SELECTED PASSAGE:
-- Opening Marker --
Low Desire or Asexuality?

When one of Brotto’s colleagues first approached her about asexuality around 2006, she had never heard of the term – in humans, that is. “You mean like amoebas?” Brotto remembers saying. Now Brotto is one of the most prolific researchers on the topic.

​“I started out because I was skeptical that this was a bona fide stage that was not some kind of mental illness or depression,” she says. Now, Brotto says, “I’m convinced by the emerging science … which suggests this is probably best categorized as a sexual orientation – not as a dysfunction, not as a disorder.”

One of her studies published last year in the Archives of Sexual Behavior found links between asexuality and certain biological characteristics. For example, asexuals were about 2.5 times less likely to be right-handed than heterosexuals. The team also found that, when compared to heterosexuals, asexual men were more likely to have older siblings and asexual women were more likely to have younger siblings.​ Past research has strongly tied those traits to being gay or lesbian, Brotto says. “It’s not that those [biomarkers] cause the state, but it’s rather that something in utero – while the fetus is developing – gives rise to both,” Brotto says.

In another study out this year in the Journal of Sexual Medicine, Brotto and a team of colleagues compared asexual people to sexual people with varying levels of desire. Among the differences, they found that asexuals were less likely to experience sex-related distress than people who met criteria for psychiatric diagnoses for arousal or desire dysfunctions. In other words, asexuality is not a sexual dysfunction and doesn’t require medical treatment.
-- Closing Marker --
STUDY QUESTIONS:
• A. For each of these statements, say yes or no to whether it agrees with the passage on asexuality, and quote the exact words that settle it: (i) Brotto had heard of asexuality in humans before a colleague approached her around 2006. (ii) Asexuals were about 2.5 times less likely than heterosexuals to be right-handed. (iii) Asexual women were more likely than heterosexuals to have older siblings.
• B. Please quote the stretch of the passage on asexuality from "Low Desire or" through "on the topic.".
The rows have no connection to the passage on asexuality.

GIVEN RECORDS:
-- Opening Marker --
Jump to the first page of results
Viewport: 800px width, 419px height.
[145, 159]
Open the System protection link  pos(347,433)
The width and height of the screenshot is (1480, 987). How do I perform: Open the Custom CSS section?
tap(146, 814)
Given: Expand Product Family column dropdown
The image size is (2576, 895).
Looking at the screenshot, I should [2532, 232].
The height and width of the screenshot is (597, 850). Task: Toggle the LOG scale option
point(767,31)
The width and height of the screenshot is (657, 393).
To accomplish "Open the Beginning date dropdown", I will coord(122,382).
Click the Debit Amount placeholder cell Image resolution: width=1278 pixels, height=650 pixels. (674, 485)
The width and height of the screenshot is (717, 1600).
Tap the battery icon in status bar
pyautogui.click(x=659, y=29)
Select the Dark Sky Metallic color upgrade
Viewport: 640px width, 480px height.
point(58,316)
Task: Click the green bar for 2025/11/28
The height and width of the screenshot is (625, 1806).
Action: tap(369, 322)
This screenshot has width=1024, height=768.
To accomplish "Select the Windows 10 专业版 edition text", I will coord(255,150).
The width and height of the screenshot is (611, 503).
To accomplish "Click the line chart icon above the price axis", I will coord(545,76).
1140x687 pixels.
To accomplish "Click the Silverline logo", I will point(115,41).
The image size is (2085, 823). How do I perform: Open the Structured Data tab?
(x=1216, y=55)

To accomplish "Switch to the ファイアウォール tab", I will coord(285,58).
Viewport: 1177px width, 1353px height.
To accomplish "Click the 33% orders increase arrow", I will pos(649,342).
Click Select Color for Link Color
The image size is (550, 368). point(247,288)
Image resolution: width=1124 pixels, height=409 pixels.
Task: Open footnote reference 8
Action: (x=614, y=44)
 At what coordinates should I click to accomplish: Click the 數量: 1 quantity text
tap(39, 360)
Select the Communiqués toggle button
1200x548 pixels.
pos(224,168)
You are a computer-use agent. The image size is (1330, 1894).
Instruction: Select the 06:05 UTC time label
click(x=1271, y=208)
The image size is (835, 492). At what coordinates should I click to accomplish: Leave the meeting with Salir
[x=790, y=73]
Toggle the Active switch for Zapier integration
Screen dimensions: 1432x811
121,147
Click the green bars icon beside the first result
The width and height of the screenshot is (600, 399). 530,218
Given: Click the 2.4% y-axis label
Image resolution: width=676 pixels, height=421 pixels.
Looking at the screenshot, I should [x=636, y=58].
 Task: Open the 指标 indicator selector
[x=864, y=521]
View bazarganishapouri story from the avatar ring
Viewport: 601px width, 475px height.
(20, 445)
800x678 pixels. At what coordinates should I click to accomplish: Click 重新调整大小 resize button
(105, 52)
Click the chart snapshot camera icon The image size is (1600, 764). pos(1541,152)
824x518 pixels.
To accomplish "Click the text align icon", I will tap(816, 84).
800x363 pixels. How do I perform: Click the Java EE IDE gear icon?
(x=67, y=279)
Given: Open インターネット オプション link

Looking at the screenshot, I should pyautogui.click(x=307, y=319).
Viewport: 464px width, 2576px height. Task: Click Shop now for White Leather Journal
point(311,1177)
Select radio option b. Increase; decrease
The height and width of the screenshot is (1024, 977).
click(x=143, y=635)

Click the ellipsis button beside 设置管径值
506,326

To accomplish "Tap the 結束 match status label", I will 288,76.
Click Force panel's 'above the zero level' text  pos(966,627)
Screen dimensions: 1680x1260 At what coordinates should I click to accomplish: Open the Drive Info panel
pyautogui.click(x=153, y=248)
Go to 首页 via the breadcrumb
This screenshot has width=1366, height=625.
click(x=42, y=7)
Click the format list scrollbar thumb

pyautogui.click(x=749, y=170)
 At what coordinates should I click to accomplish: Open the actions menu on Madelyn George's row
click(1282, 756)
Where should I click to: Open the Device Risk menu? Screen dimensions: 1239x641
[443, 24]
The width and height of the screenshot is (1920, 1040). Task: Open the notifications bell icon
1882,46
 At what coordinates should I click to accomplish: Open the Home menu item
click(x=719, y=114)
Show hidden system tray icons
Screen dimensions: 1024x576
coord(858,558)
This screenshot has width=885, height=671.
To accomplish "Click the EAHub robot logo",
-- Closing Marker --
OUTPUTS IN ORDER:
• A.
(i) No: "she had never heard of the term – in humans, that is."
(ii) Yes: "asexuals were about 2.5 times less likely to be right-handed than heterosexuals."
(iii) No: "asexual women were more likely to have younger siblings."

• B.
Low Desire or Asexuality?

When one of Brotto’s colleagues first approached her about asexuality around 2006, she had never heard of the term – in humans, that is. “You mean like amoebas?” Brotto remembers saying. Now Brotto is one of the most prolific researchers on the topic.